### REQUEST
Count the lines of the records below that contain the string "screenshot". Give only the number.

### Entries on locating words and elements
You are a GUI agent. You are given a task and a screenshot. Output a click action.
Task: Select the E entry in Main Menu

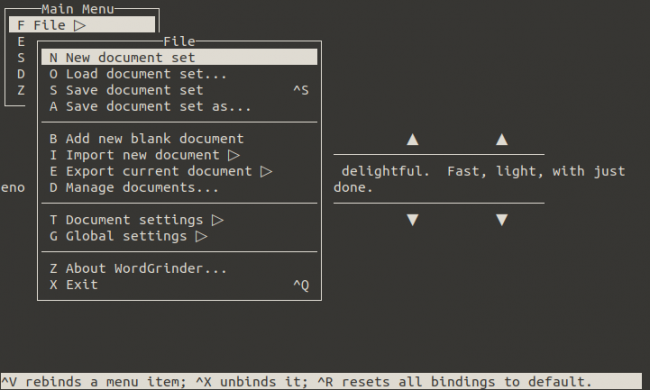pos(21,41)
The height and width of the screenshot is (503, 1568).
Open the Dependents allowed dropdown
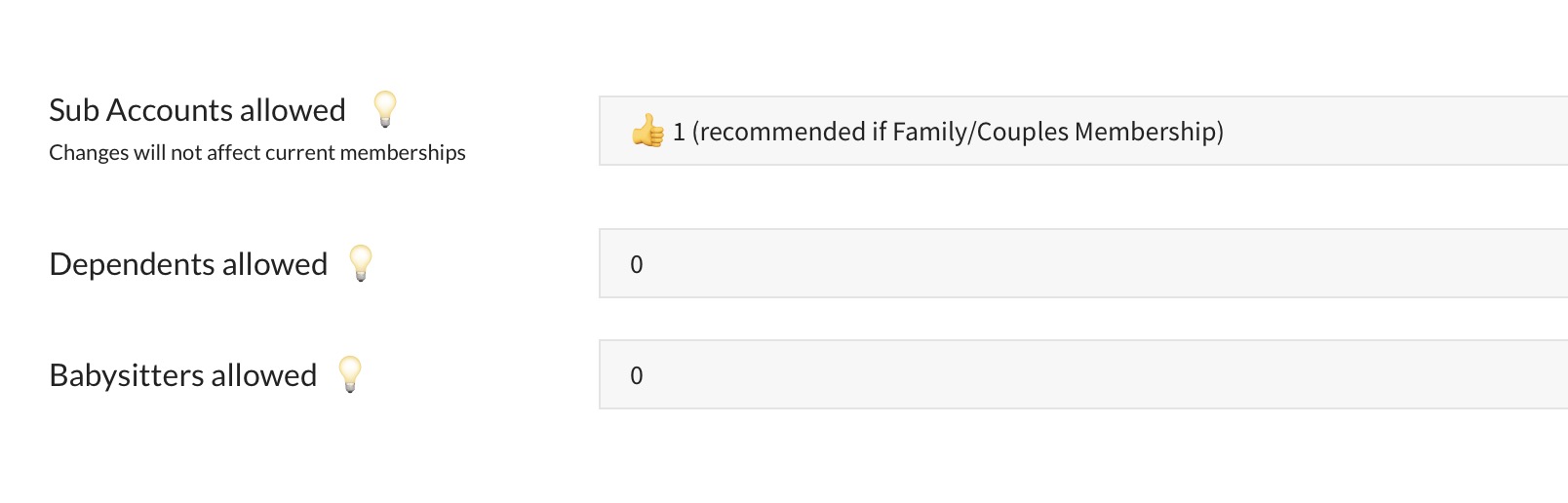tap(1082, 263)
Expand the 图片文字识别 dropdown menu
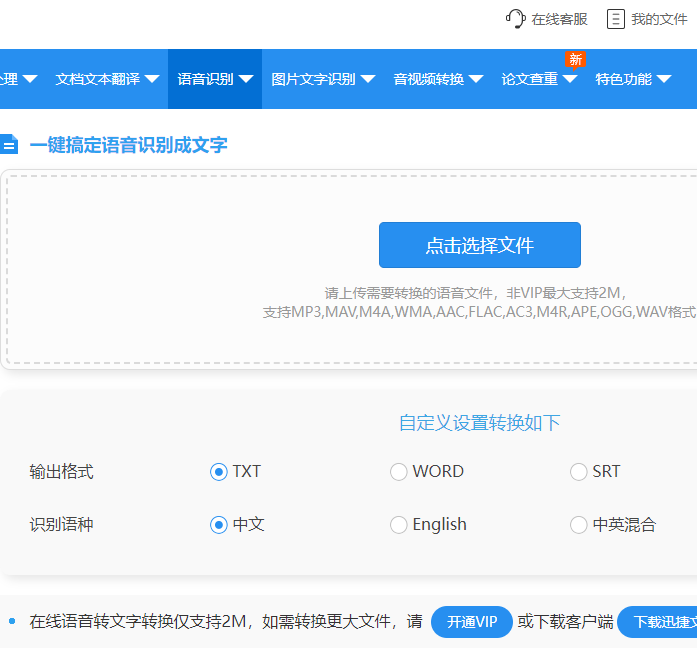 (323, 79)
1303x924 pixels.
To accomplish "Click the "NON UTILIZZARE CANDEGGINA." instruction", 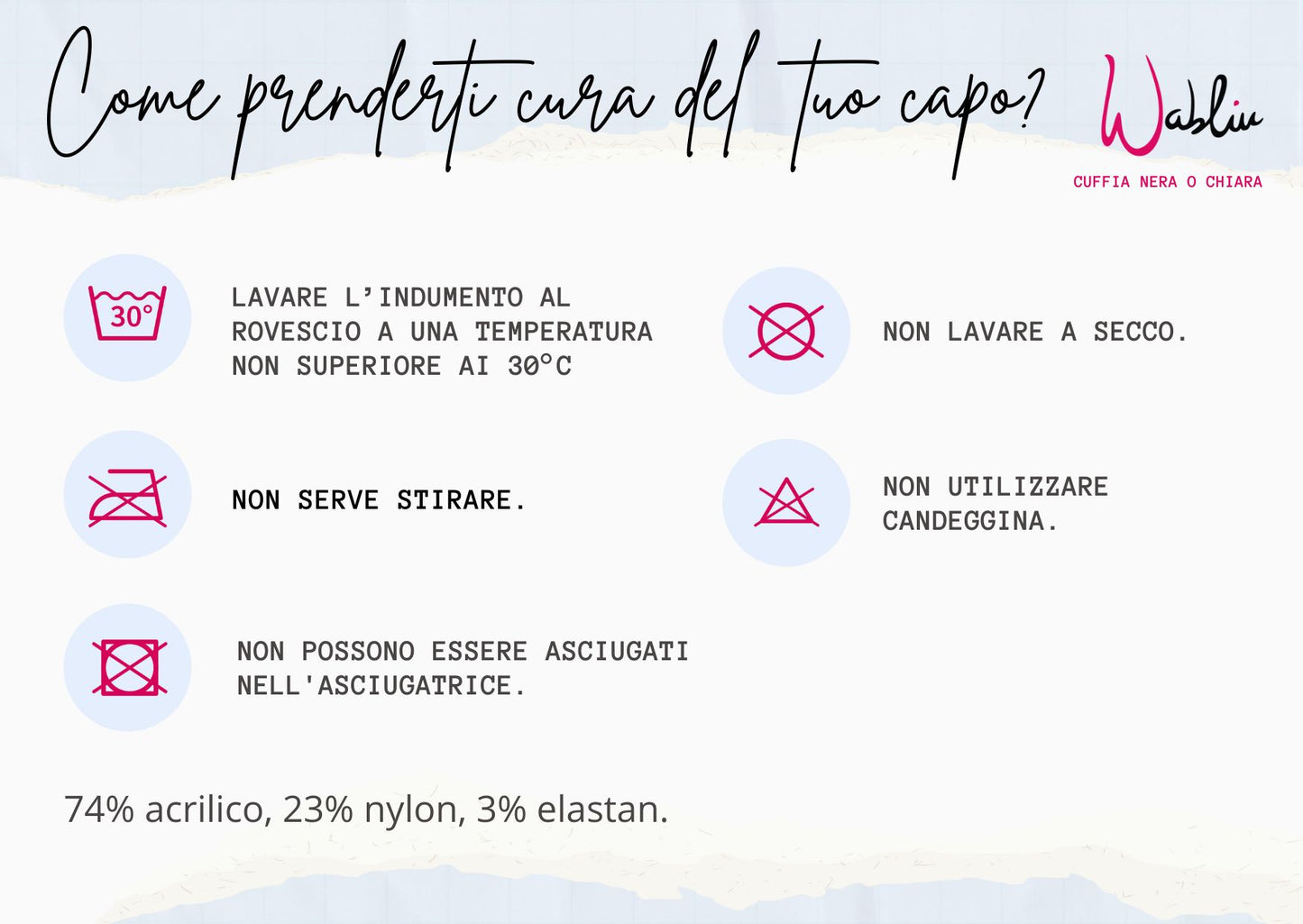I will click(995, 504).
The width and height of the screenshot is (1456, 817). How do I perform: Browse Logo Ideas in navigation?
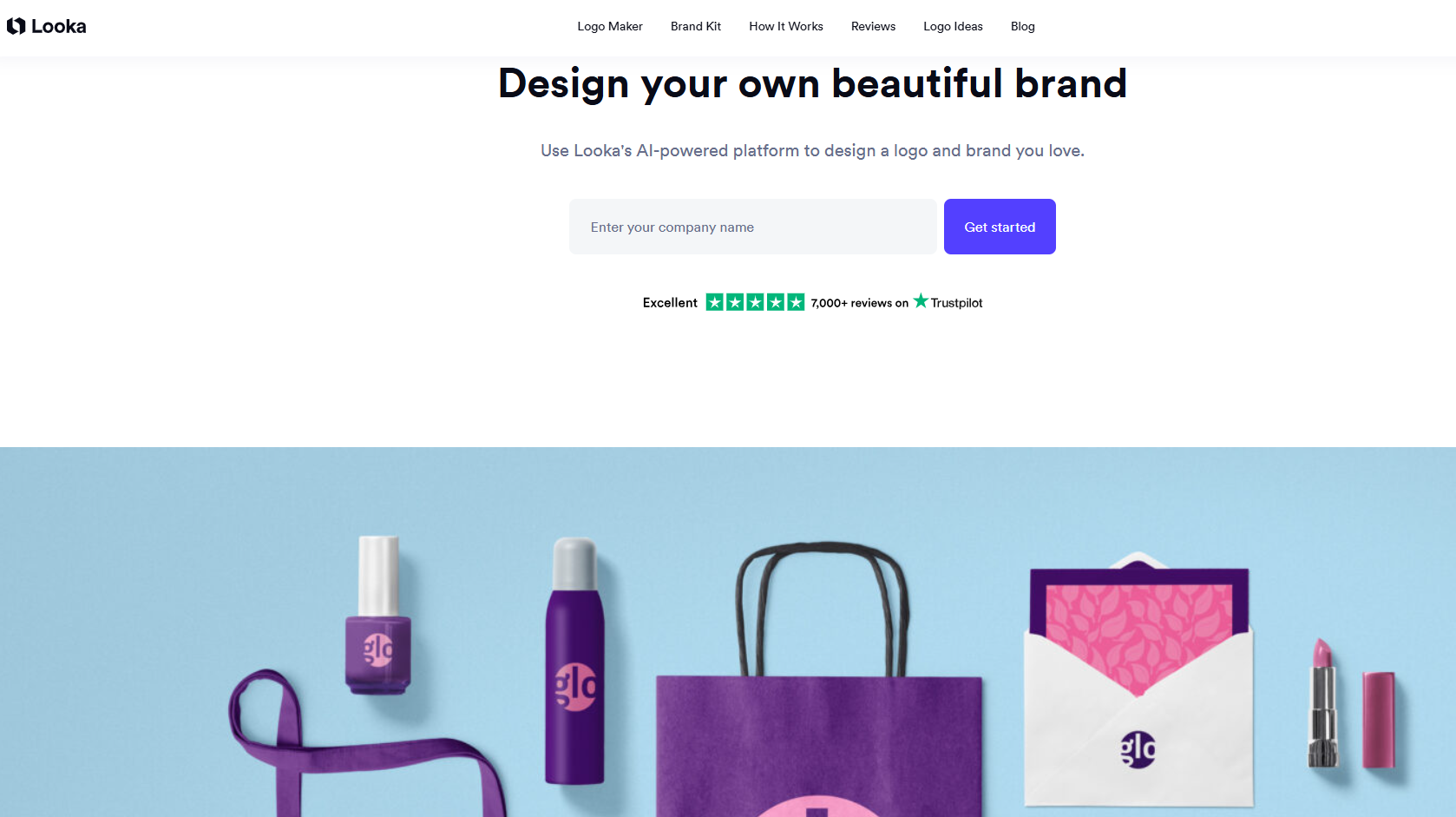pos(953,26)
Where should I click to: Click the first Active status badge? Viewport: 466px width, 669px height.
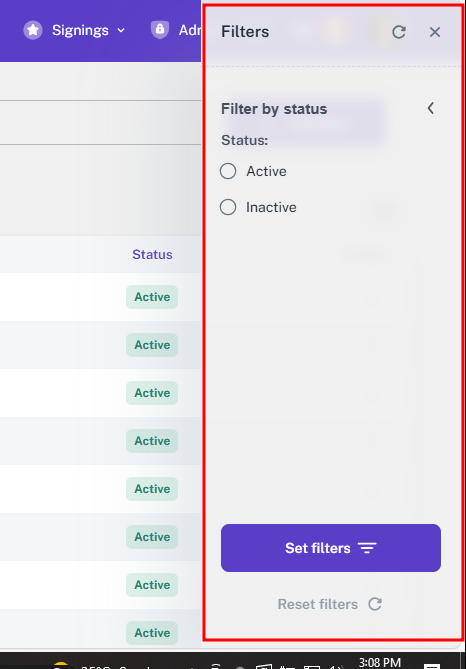pos(152,297)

### THE REPLY
3